|My Left Foot (Special Edition)|
|Written by Paul Lingas|
|Tuesday, 16 August 2005|
“My Left Foot” is a fantastic film with an inspiring story, a pleasing group of characters, portrayed with Oscar-winning performances. This “Collector’s Edition” DVD also has one of the dirtiest and most dated-looking transfers of any movie I’ve ever seen that was made less than 40 years ago. The long and short? Good movie, poor technical DVD.
The story focuses on the real-life events surrounding Christy Brown (Daniel Day-Lewis), a Dublin, Ireland man who was born with severe cerebral palsy that left him with physical control over only his left foot. One of 20 children born to his mother (Brenda Fricker) and father (Ray McAnally), Christy struggles not only with himself but also to make an impact in a large family. Though his siblings take good care of him, he is generally looked upon as something of an idiot by many, including his father. Eventually the young Christy (Hugh O’Conor) learns how to write by picking up chalk with his left foot and drawing on the floor. After captivating his family by spelling out “mother,” the senior Brown finally seems to accept his son, carrying him into the local pub and introducing him to the other patrons.

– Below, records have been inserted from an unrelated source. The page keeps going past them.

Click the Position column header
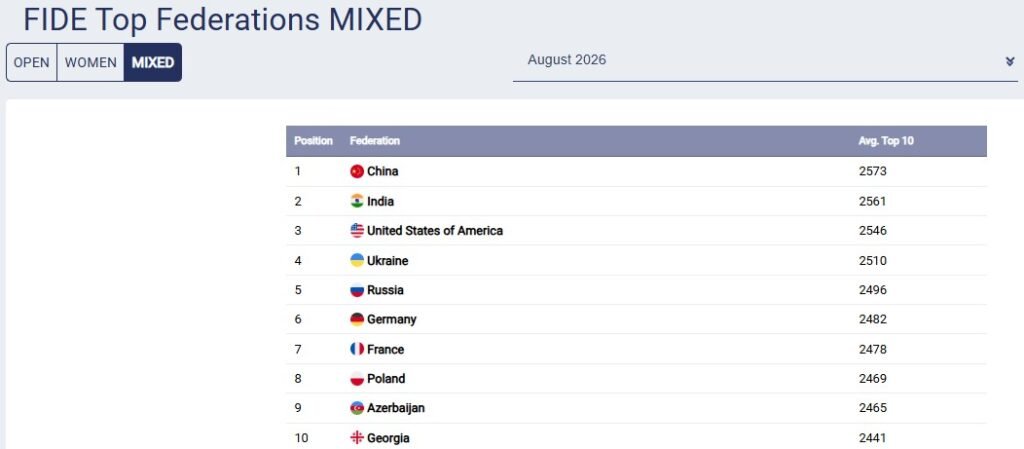The width and height of the screenshot is (1024, 449). click(313, 141)
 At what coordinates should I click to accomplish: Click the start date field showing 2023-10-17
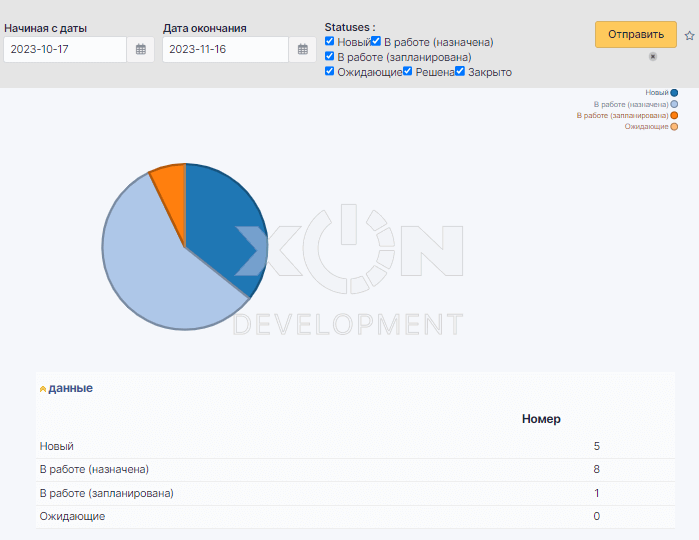pyautogui.click(x=65, y=49)
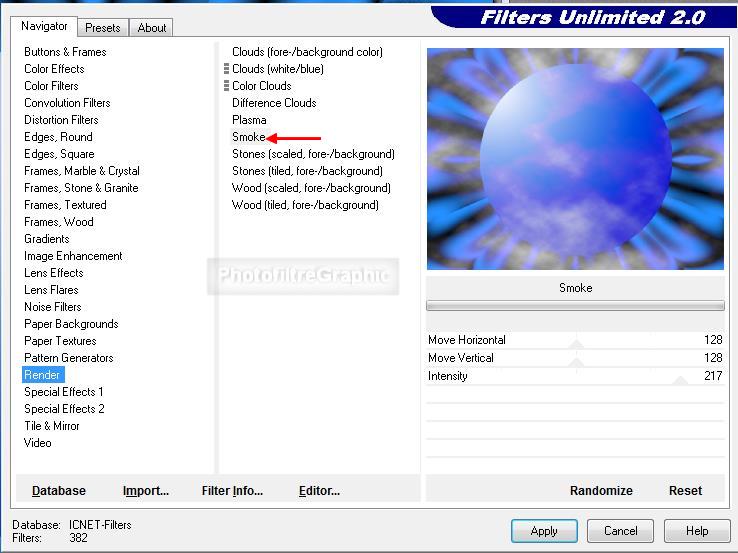The image size is (738, 553).
Task: Choose the Distortion Filters category
Action: pos(61,120)
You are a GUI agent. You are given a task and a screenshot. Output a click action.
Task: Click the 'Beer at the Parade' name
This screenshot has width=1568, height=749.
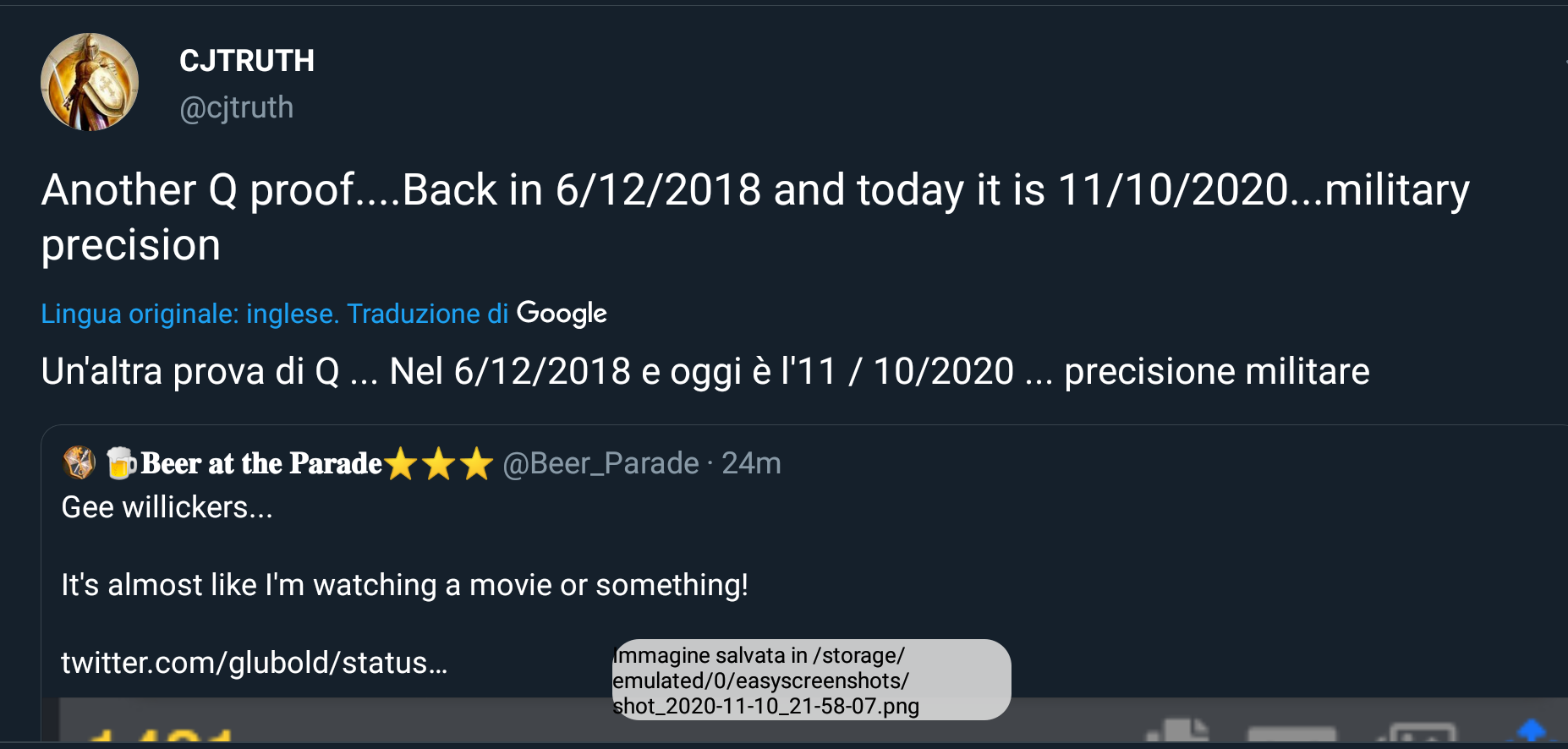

We now come to Day-Lewis’ excellent performance as the 17-year-old Christy (though it must be said that O’Conor is also extremely effective). Christy is shown to play soccer in the street, participate with his brothers when they play spin the bottle with local lasses, as well as taking a part in drinking at the local pub. After professing his love for a girl who does not return it, Christy goes through some dark times before being pulled out of it by his mother, who introduces him to Dr. Eileen Cole (Fiona Shaw), a specialist in working with those with cerebral palsy. Eileen helps Christy to improve his speaking abilities and encourages his already adept ability to paint with his foot. Christy eventually becomes known as a painter, but after again enduring unrequited love, he sinks back into despair. Once again, it is his mother who pulls him back from the brink. With a new lease on life and a new focus and purpose, Christy sets about to write of his life experiences.
Though the film looks very dated, it has those timeless attributes that make it worth seeing for anyone. Day-Lewis won an Academy Award for Best Actor and Fricker won the Oscar for Best Supporting Actress. In addition, the role really solidified Day-Lewis’ reputation as a fine, intense and committed actor. The script by Shane Connaughton and Jim Sheridan, as well as Sheridan’s direction, is straightforward and does not descend at any point into schmaltzy overindulgence. Instead, all the characters are presented in a manner that truly makes their lives seem both ordinary and extraordinary, which all lives truly are. Though a simple story with relatively few locations, “My Left Foot” never drags and in fact seems to move at a brisk pace. Overall, it is an Academy favorite both because of its tone, subject matter and execution.
Miramax is putting out a few Collector’s Editions lately, but some of them are simply rehashed older films with few real improvements. This DVD sadly is no exception, both in terms of lack of quality bonus features and an entirely substandard digital remastering of picture and sound. “The Real Christy Brown” uses interviews with the filmmakers, as well as old footage of the real Christy Brown. It discusses who Brown was and the nature of cerebral palsy. There is a wealth of found footage here that is used with great results. It is especially gratifying to watch this segment before the film, because it underscores the power of the story and the performance of Day-Lewis. Though the DVD contains some newer interviews, there are no appearances or commentary with any of the main actors besides Hugh O’Conor, and none with Sheridan or Day-Lewis. This is a big detraction from the overall rating and mostly disappointing.
The early part of the film is very dirty, though the dirt is on the inside of either the telecine lens or the original lens, because none of the dirt moves. This eventually goes away, but there are still streaks here and there and swimming bits of dust, as well as bits of dropout. It’s really a shame that the print looks so worn out. It is crisp, but it also has many flaws, so that the crispness brings out even more of the nicks, scratches and spots that abound throughout. This is supposed to be an all-new transfer, and I struggle to think what the VHS or DVD looked like the last time I watched this film. Clearly, though this might have been a remastered picture, there was little done to try to restore the original print. Restoring original prints, especially the negative, is time-consuming and expensive, but it presents the viewer with a superior product and also means that the film itself will last longer. The sound is not much better, and I’m not quite sure why they remixed the sound onto Dolby 5.1. Some of the production sound and subsequent looping is so poorly recorded that the new mix does little but enhance the frustration I feel at the original sound. Though a great film in terms of direction, writing and acting, this is not exactly a technical masterpiece, though there is no need for it to be. Regardless, whoever was in charge of remastering this DVD should also have looked up the word “restore,” as well as “remaster.” There is little point in remastering either picture or sound that has deteriorated to the extent that it must also be restored without doing a restoration.
If anyone already owns an earlier version of “My Left Foot” on DVD, that person is pretty safe to simply keep that copy, because this edition really adds nothing much to what came before. However, for those who have not seen this fine film and the remarkable performances it contains, go buy or rent whatever copy you can get your hands on.